§ **TASK OBJECTIVE**: Each line with the word "next" must appear in the answer, copied from the records.

§ **Data records**:
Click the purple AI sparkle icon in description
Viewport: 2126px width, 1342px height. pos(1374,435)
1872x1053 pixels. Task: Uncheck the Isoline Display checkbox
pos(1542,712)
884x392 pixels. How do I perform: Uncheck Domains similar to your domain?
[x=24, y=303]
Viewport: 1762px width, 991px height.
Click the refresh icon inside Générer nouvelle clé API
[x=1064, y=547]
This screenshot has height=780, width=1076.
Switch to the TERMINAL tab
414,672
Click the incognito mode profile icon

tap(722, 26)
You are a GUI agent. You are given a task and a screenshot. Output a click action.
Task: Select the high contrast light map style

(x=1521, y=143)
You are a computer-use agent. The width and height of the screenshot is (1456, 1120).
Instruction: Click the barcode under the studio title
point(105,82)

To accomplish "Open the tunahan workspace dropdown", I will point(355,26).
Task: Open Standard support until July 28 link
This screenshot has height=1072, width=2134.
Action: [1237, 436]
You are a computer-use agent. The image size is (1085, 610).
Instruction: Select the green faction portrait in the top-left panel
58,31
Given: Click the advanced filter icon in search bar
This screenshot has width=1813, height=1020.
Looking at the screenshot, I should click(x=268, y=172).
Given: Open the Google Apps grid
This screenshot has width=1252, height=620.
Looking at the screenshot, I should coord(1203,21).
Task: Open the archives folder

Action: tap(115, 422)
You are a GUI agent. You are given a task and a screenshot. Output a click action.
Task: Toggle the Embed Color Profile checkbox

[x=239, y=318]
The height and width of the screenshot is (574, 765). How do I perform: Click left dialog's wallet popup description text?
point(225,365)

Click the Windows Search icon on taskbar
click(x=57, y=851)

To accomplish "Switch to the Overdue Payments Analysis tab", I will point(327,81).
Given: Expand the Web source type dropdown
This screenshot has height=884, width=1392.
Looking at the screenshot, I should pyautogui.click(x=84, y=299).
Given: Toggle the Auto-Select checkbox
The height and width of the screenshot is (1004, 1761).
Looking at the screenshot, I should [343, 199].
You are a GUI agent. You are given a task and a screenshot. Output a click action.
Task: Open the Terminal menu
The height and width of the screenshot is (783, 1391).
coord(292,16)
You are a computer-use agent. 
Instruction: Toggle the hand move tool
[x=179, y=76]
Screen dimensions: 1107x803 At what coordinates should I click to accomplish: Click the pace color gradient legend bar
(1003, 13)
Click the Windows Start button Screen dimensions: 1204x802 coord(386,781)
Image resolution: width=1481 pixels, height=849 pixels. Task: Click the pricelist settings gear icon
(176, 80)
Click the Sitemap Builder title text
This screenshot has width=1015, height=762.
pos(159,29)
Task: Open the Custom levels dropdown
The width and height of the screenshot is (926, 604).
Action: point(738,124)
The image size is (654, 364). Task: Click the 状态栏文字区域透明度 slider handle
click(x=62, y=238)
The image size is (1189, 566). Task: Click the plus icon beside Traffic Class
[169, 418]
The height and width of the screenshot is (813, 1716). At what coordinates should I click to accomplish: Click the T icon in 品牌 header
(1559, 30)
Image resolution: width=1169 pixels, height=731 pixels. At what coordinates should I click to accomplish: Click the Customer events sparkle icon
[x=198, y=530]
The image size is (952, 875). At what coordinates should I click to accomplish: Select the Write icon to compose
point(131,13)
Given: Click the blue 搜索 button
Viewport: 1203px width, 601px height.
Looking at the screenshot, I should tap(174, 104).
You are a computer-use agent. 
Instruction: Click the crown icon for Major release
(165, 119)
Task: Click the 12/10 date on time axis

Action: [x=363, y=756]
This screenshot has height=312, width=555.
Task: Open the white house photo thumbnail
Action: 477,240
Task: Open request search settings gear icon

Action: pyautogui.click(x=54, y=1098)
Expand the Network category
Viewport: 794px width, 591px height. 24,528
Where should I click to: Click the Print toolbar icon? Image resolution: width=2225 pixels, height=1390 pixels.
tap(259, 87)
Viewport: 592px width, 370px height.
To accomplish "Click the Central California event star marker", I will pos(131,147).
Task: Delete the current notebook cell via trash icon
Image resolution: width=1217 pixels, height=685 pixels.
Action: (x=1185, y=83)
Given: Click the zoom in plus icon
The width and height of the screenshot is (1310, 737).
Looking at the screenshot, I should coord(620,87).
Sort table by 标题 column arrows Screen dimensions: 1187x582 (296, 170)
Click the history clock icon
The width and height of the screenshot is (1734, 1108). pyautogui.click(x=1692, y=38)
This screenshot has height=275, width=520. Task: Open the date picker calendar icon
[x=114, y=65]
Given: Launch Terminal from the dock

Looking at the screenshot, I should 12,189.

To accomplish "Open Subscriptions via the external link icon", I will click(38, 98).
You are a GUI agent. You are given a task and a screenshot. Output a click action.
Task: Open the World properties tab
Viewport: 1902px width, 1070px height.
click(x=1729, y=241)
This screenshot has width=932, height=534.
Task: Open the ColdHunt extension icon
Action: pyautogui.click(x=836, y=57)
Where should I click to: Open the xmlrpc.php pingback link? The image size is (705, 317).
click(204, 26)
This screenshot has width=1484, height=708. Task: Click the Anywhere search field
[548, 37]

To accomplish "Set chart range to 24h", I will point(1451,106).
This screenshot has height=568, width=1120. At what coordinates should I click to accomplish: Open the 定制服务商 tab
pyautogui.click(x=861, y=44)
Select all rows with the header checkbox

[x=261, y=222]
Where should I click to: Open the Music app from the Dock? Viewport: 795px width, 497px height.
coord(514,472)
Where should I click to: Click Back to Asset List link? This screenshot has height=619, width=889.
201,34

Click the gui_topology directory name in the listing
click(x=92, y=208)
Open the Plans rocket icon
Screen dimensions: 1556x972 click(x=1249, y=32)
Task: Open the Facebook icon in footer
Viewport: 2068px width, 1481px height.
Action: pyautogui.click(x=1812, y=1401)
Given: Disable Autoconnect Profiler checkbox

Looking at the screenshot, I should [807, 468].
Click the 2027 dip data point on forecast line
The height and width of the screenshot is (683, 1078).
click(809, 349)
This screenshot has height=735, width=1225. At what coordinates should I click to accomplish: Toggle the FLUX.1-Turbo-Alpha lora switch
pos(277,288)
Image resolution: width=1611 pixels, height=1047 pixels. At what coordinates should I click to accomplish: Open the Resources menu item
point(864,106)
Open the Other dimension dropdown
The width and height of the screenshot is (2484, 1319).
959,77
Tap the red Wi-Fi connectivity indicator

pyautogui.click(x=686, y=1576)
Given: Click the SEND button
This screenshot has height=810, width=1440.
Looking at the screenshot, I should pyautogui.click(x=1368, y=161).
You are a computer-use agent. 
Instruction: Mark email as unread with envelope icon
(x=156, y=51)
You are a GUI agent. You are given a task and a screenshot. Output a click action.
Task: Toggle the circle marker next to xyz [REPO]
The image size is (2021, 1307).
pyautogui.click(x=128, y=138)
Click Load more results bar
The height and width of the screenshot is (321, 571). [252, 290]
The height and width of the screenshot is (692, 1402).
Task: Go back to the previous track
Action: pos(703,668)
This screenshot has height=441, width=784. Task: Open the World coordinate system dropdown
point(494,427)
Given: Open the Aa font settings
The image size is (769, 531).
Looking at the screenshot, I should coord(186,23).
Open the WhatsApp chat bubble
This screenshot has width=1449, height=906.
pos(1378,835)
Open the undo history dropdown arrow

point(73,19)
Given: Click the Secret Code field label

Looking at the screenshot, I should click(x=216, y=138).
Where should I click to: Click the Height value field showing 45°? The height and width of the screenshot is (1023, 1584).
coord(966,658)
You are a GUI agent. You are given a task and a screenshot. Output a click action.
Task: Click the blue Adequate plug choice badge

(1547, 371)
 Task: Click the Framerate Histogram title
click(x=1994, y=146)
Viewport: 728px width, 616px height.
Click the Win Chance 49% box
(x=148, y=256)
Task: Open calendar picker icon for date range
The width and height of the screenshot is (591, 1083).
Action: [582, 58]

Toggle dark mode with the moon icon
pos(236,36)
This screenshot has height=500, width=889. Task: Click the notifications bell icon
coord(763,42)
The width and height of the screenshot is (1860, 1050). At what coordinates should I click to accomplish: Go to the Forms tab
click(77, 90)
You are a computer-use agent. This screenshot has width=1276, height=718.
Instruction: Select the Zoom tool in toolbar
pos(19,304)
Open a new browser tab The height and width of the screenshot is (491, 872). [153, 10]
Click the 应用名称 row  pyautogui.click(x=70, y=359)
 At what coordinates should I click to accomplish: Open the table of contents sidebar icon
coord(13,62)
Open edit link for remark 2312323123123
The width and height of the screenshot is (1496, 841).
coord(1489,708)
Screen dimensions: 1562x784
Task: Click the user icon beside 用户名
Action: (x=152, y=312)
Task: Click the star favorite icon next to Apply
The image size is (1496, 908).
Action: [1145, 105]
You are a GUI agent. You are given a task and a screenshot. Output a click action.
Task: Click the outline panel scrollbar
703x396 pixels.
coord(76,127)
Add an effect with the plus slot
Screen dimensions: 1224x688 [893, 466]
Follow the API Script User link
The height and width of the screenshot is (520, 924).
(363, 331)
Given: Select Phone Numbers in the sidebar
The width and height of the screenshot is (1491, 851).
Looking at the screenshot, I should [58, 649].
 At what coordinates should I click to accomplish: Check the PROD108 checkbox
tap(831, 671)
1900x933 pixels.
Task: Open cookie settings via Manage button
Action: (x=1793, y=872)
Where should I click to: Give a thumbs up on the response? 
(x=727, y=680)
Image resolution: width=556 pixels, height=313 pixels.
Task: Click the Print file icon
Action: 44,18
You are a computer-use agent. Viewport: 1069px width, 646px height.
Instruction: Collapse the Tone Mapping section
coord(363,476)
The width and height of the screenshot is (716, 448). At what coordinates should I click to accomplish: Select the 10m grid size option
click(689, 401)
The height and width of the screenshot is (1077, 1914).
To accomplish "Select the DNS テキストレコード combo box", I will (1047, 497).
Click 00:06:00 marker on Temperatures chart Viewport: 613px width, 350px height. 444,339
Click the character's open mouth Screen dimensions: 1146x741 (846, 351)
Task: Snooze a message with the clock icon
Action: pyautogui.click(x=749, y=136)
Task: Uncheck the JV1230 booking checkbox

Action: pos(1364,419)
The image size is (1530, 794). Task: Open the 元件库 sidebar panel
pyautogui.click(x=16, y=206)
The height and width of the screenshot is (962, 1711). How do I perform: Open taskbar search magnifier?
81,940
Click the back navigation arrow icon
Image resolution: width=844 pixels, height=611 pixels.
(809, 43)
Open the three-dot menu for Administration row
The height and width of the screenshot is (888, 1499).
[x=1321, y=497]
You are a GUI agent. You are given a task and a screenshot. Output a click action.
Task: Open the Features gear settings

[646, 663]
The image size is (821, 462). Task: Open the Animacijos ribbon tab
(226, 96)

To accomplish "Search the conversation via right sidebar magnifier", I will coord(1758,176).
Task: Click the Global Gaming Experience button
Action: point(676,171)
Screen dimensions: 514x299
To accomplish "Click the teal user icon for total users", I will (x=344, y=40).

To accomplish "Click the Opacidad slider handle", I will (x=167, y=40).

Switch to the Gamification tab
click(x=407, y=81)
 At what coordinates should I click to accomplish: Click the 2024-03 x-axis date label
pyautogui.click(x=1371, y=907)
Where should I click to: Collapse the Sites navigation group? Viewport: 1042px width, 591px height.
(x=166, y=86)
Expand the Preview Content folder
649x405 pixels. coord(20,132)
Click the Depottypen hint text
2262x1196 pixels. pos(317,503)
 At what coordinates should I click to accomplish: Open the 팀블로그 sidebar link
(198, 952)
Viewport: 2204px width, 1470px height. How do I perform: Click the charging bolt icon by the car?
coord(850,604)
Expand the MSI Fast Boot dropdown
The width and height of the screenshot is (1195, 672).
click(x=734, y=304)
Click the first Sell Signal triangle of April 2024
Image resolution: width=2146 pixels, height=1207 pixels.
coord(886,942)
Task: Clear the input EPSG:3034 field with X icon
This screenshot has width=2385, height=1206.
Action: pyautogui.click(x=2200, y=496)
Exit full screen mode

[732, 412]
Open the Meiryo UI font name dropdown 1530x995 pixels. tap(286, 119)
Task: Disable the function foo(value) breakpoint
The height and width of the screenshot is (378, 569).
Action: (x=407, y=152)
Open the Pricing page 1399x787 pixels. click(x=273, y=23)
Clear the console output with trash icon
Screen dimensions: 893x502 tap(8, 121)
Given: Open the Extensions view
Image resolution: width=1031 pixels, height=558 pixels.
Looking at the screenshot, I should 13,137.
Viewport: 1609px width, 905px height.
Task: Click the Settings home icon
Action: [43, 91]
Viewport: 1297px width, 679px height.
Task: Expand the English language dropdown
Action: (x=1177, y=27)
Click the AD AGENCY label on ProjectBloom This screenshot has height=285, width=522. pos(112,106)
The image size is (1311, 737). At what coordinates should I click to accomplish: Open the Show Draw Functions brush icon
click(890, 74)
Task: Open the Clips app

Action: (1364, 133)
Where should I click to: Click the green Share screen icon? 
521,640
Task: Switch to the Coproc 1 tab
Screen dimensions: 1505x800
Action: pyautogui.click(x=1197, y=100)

§ **TASK ANSWER**:
Task: Toggle the circle marker next to xyz [REPO]
Task: Click the star favorite icon next to Apply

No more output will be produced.